● What the exercise asks
Where a picture occurs in the data, omit it, and copy all remaining data exactly.
——
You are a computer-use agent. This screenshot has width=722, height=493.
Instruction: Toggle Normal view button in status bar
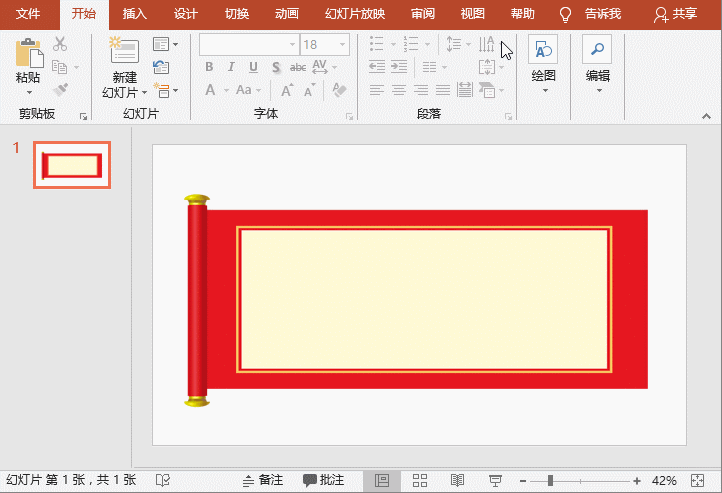(x=381, y=481)
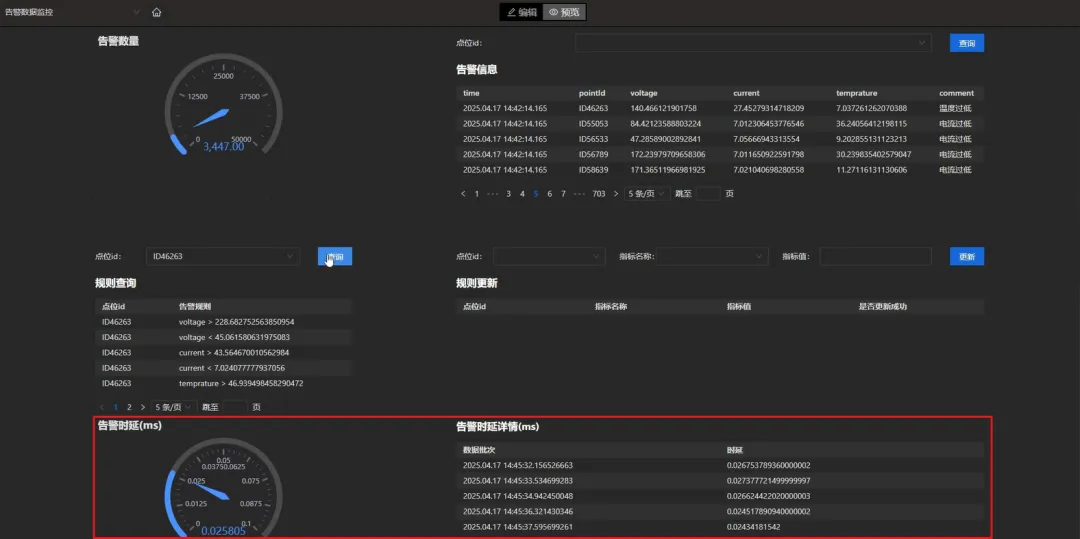
Task: Click the 更新 update button
Action: [x=967, y=256]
——
● Solution to this exercise
You are a computer-use agent. This screenshot has width=722, height=493.
Instruction: Toggle Normal view button in status bar
(x=381, y=481)
Task: Click the 更新 update button
Action: [x=967, y=256]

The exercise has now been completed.